Their forms meld in imperceptible stages.
Their names disappear from taxonomic pages.
We know that nothing without time changes,
That duration inexorably deranges
Our genes, ideas, stars, and mountain ranges,
That metamorphoses aren't equal exchanges.
And then there's growing old, which nothing assuages.
We spend a life making babies and wages,
Then nothings such as mirrors enrage us,
And no comfort comes from priests or sages,
But this: not all is rust. Yes, everything ages,
A puissance that releases us from our cages.














Magic Mirror,  Sonnet #118

this moment this moment this moment this moment

Dragons on graph paper and images of beasts
March to assembly, an army at war within.
A propped mirror is the instant when time is rent,
What's done from what's about to be released,
That instant we neither recall nor contemplate a sin,
(The mirror internally, eternally lit),
Since we're in the act of committing it.
We are those silver, faceless, and unmoving orbs,
Who, before and after, our reflection absorbs,
While the dragons, a danger, but oblivious,
Circle us endlessly, meshing, silent terrors,
The jailers of the placid, dim, and unconscious.

the mirror mirrors the moment this moment mirrors



















Reptiles, Sonnet #103

"I do not sense that I have lived this life before."
"Don't you ever wonder if there's something more
Than crawling endlessly from book to cup to floor?"
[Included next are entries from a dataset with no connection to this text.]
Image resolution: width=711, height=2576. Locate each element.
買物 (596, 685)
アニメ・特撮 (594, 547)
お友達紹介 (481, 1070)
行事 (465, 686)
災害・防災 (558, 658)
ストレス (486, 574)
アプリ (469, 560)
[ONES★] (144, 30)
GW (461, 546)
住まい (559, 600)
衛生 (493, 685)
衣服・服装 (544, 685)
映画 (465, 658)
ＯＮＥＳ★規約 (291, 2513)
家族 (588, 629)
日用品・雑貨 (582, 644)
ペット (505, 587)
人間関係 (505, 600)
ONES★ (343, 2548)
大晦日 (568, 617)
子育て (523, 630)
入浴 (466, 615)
"Our lives are an endless and parabolic bore."
"I'm happy to sacrifice to enlightenment,
Would our creator boast of being heaven lent."

"I'd know what it all means if I knew what I meant,
Allowing myself to vanish into parchment."
"I'm damn tired of looking at your tail, that I know,
And can't wait to reach the polyhedron to blow!"

"Yes, we all feel it's an extravagant show."
"I can't not climb the set square set there long ago."
"Speak for yourselves!" exclaims the reptile in the cup,
"I'll climb down now. I will never again climb up!" 














Day and Night, Sonnet #95

Geese land in the pond like hours in time,
Unconsciously tuck wings under and glide
In sequential and unwavering lines.
After flying day and night they've arrived,
With a few turning back along the way,
Only to reach the same pond the same day.
Each bird starts a ripple in the water
((They're not quite aware of at that moment))
That wind nor rain but only shore can stop,
Though each ripple will each ripple alter.
Each perturbation of the pond is spent
In the moment one goose flaps wing and hops
Toward the sky, frantically seconded
By the flock, as though all futures beckoned.





















Relativity, Sonnet #78

I once stood staring down a long staircase,
Then stood up having fallen all the way down.
The time between appeared to have erased
Both itself and the memory of what I'd done.
Unhurt, staring up at the staircase, terrified
Of forms and forces I now understood, I cried.
There are many steps, floors, and bannisters
In this ant people world, but only one sun.
Yet all depends on the attitude of the stairs,
Which share the simultaneity of the boson.
Every direction ends in a shift of perspective,
Hinting that the fifth dimension may be us,
Each riser a mere extension of consciousness,
Until, falling down the stairs, we no longer live. 



















Drawing Hands, Sonnet #66

...and again how all there is is image.
There's immense detail in blank paper,
Diminishing as the writer fills the page
With lines and spots of merest vapor.
We do not exist even in outline until . . .
Until the drawing of our lives is complete.
This sketch (or sonnet), sad, not subtle,
Depicts endeavor as circular defeat.
Look closely. Escher has the right hand
Drawing the left hand drawing the right.
Had he shown both as left, he might
Have broken life's monotonous band.
Yet, he knows how each one holds a pen,
How it is again and again and again






















Another World, Sonnet #7

At the cold core of a molecule
Something sentient ratiocinates
In mathematical ridicule
Of everything that loves or hates.
It has one goal, one idea,
Which is for the molecule to be a
Functioning integer in a sum
For articulation of a vacuum.
I have seen molecules with faces
Posed in momentary stasis.
How they smile. Knowing, simply,
But in fact, that they are in control,
They smile and stare unblinkingly
Beyond the nucleus of my soul.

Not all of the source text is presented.